Всем придется подождать. Им это не понравится. Они будут злиться на меня, если это затянется. Они наверняка заполнят больничные анкеты и напишут, что я заставил их ждать. Я пожимаю плечами. Когда они приготовятся умереть, я буду здесь и приму их. И тогда наступит их очередь заставлять других ждать.
— Да, — говорю я. — Обещаю. Я вас не оставлю.
Она кивает. Седые волосы колышутся. Лицо ее слегка расслабляется.
— Хорошо, — шепчет она, собираясь с духом, и смотрит мне прямо в глаза. — Я не хочу операции, — она умолкает, не отводя взгляда. — Я готова умереть. Давайте сделаем это.
Холодок пробегает у меня по спине. Вам кажется, что после пятнадцати лет работы подобные вещи не должны меня трогать. Но они все еще трогают меня.
Удивительно, но я ничего о ней не знаю. Совсем ничего. Ее просто доставили в приемный покой на каталке, с жалобами на боль в животе и низкое давление. Десять минут назад я и не подозревал о ее существовании, а теперь я буду тем, кто окажется рядом с ней в смертный час.

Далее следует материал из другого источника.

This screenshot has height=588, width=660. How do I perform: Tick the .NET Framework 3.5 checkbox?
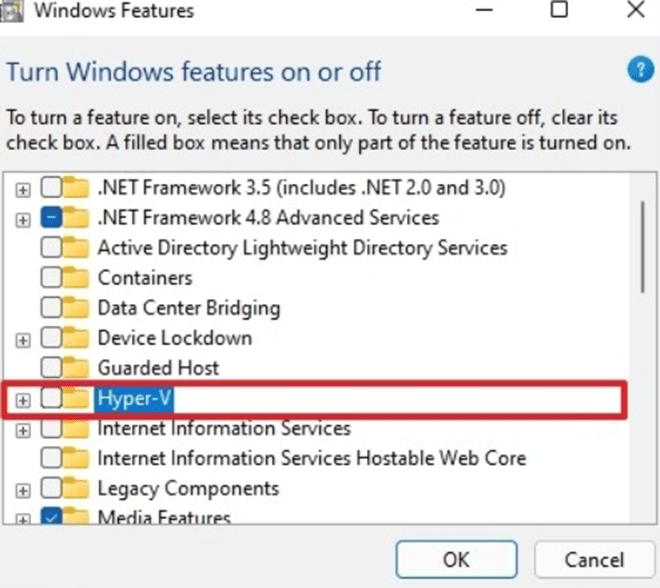[x=51, y=187]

— Мне кого-нибудь вызвать? — спрашиваю я.
— Они не успеют. Им ехать часов шесть или больше. Мои дети живут за горами.
— Хотите, я им позвоню?
Она смотрит на меня.
— Нет. Посидите рядом со мной. Они только что приезжали на День благодарения. Пусть они запомнят меня такой, как на праздничном ужине. Просто скажите им, что я умерла быстро.
— Хорошо, — отвечаю я.
Входит сестра и дает ей морфин. Я вижу, как лицо женщины расслабляется — боль отступает под напором опиатов.
— Хотите, я посижу с ней? — спрашивает сестра.
Пациентка смотрит на меня. Я вспоминаю свое обещание.
— Нет, не нужно. Я вызову вас, если ей понадобится еще обезболивающее.
Сестра пожимает плечами и выходит.
Мы снова остаемся вдвоем.
Я бросаю взгляд на монитор. Шестьдесят восемь на тридцать два. Все кончится быстро.
Она закрывает глаза и откидывается на подушки. О чем она думает? О чем бы думал я в последние минуты жизни? О семье? О работе? Стал бы я думать о том, что происходит, когда наше время на земле заканчивается? Не знаю. Придется дождаться своей очереди, как всем остальным.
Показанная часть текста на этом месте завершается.